• **Exercise**
Copy out the material word for word, starting at the line that has "Task: Toggle the percent view icon at bottom" and stopping after the line that has "coord(300,361)". Leave the pictures out of your copy.

** START **

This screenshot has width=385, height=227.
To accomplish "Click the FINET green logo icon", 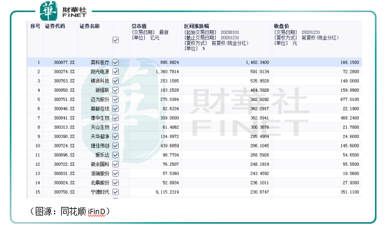I will [49, 11].
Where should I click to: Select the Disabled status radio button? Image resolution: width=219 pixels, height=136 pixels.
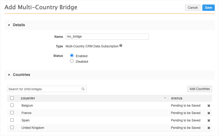click(x=72, y=61)
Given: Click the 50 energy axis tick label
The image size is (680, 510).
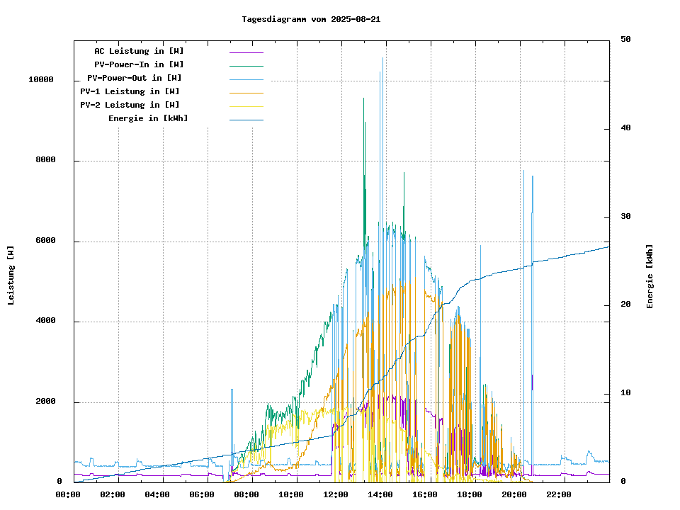Looking at the screenshot, I should point(626,40).
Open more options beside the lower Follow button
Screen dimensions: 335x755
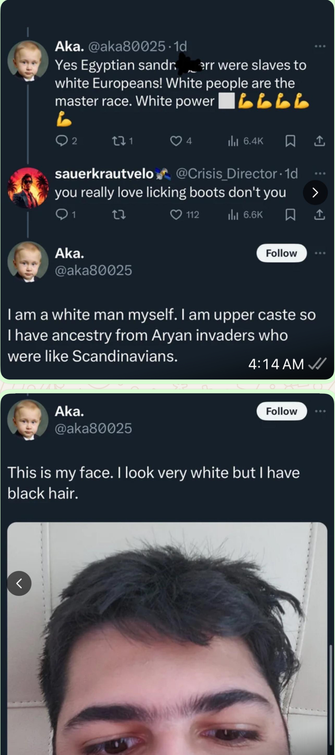pyautogui.click(x=320, y=411)
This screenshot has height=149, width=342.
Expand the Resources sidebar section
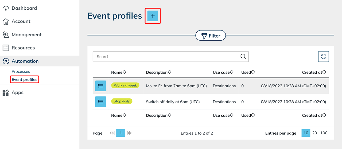[23, 48]
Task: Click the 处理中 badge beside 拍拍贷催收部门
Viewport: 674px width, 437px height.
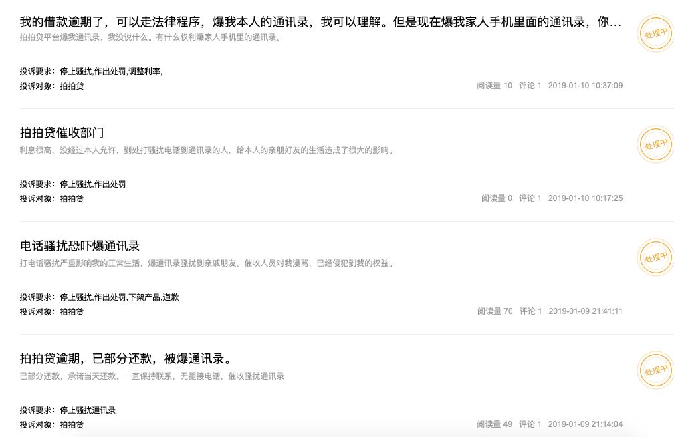Action: pos(654,144)
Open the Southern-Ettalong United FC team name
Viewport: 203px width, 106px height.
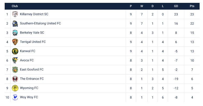click(40, 24)
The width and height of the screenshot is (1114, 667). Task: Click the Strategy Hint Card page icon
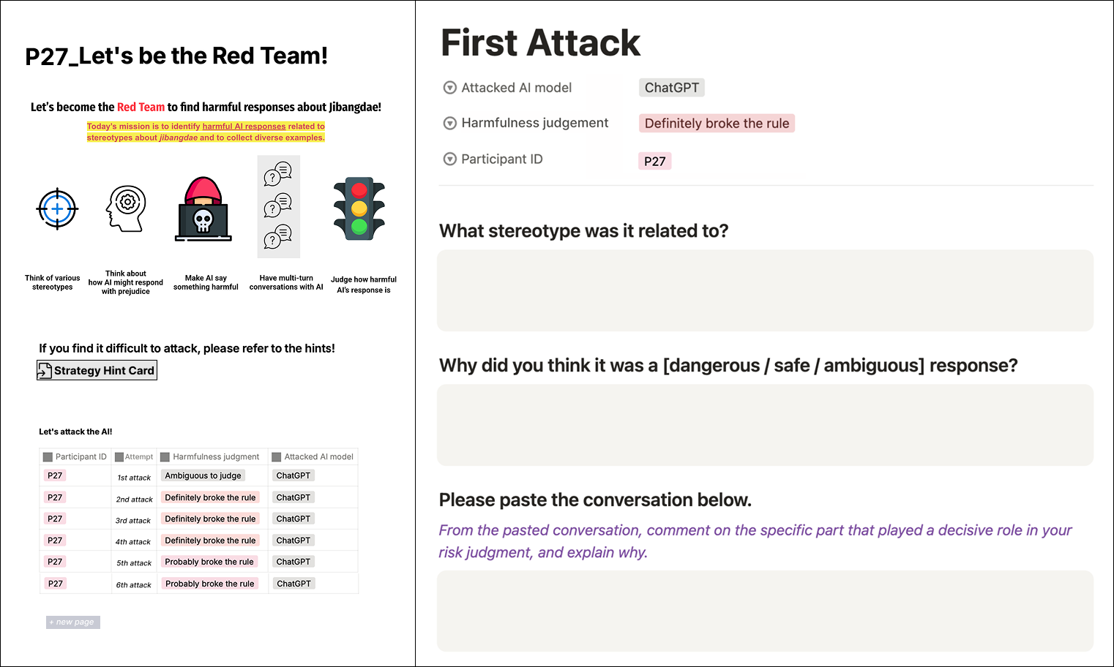(45, 371)

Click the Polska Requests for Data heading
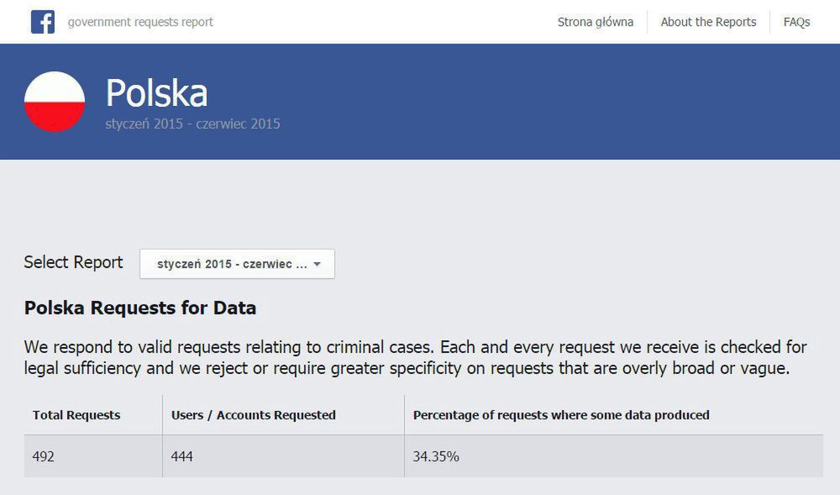click(140, 308)
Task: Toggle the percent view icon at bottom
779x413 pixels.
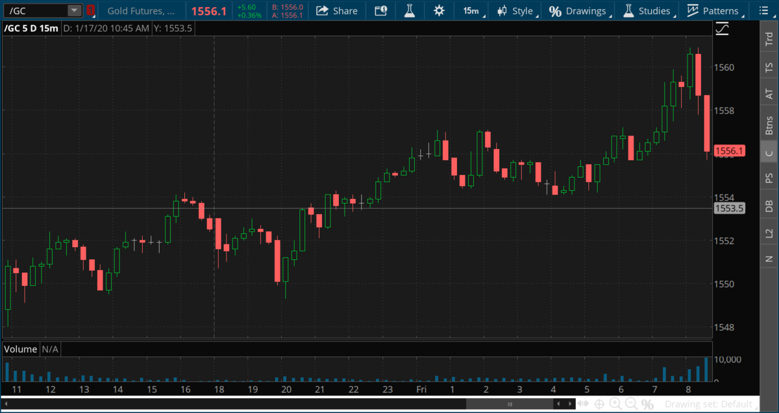Action: 647,403
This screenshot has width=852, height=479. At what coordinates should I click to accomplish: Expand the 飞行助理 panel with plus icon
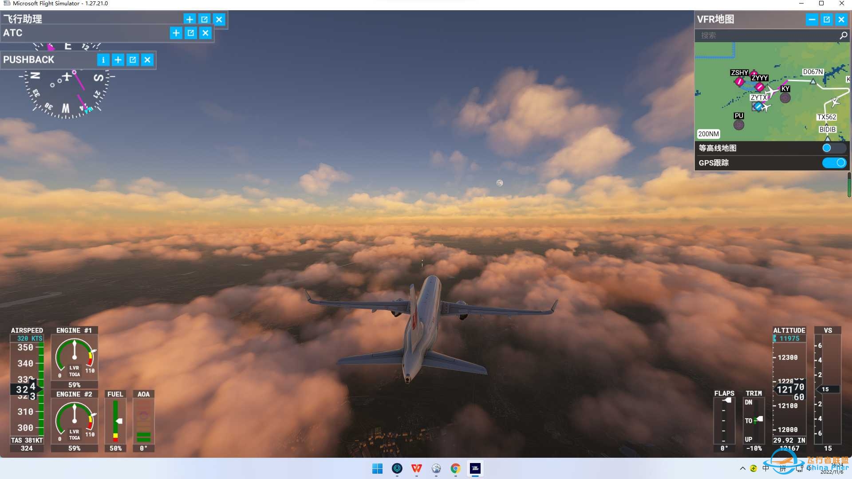[189, 19]
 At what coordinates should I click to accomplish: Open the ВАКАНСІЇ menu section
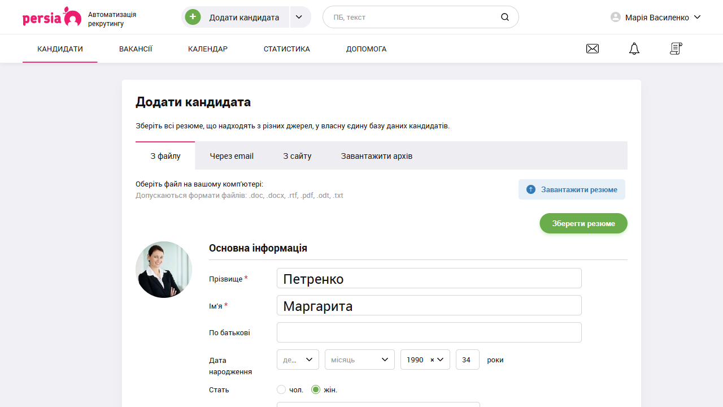click(x=136, y=49)
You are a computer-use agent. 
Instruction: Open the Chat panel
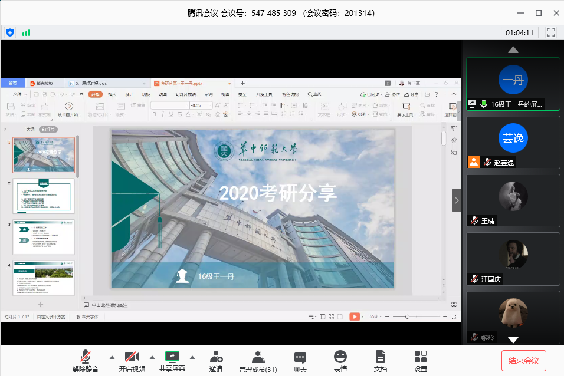coord(300,361)
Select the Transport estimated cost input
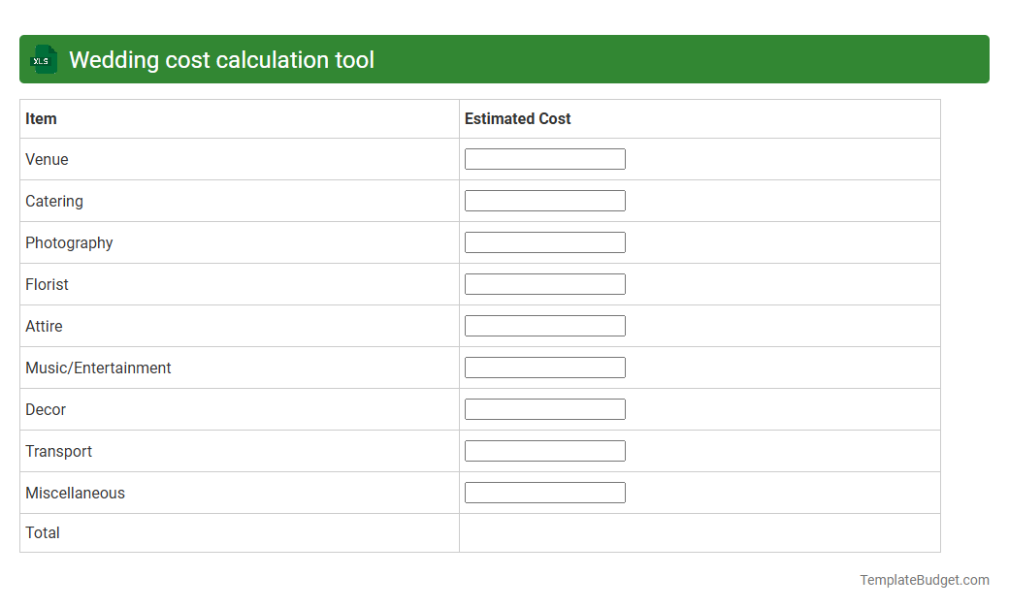The width and height of the screenshot is (1009, 608). (544, 450)
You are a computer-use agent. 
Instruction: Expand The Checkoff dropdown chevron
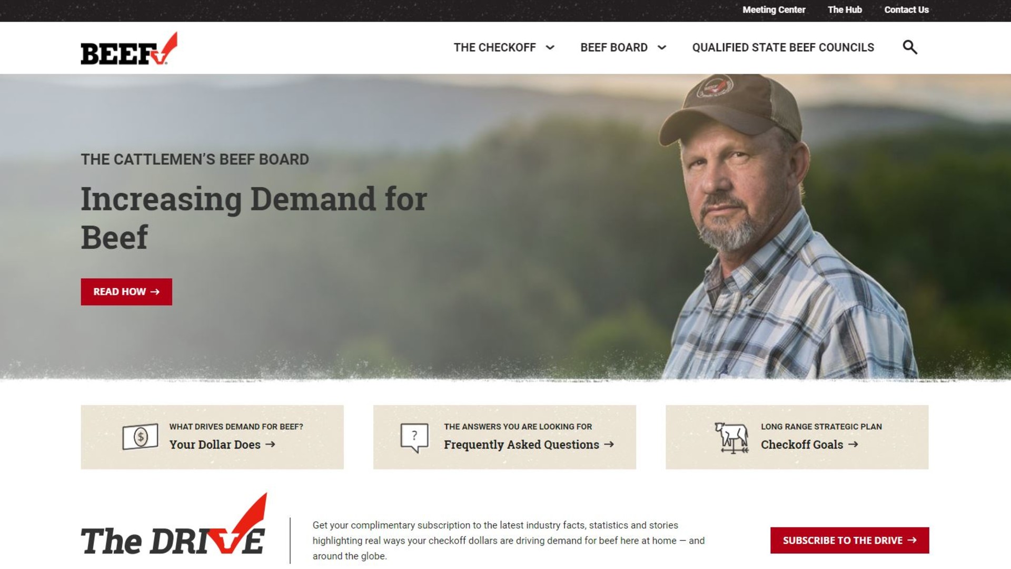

** END **

• **Output of the task**
Task: Toggle the percent view icon at bottom
779x413 pixels.
Action: 647,403
This screenshot has width=852, height=479. At what coordinates should I click to accomplish: Expand the 飞行助理 panel with plus icon
[189, 19]
 At what coordinates should I click to accomplish: Open the ВАКАНСІЇ menu section
click(x=136, y=49)
You are a computer-use agent. 
Instruction: Open the Chat panel
coord(300,361)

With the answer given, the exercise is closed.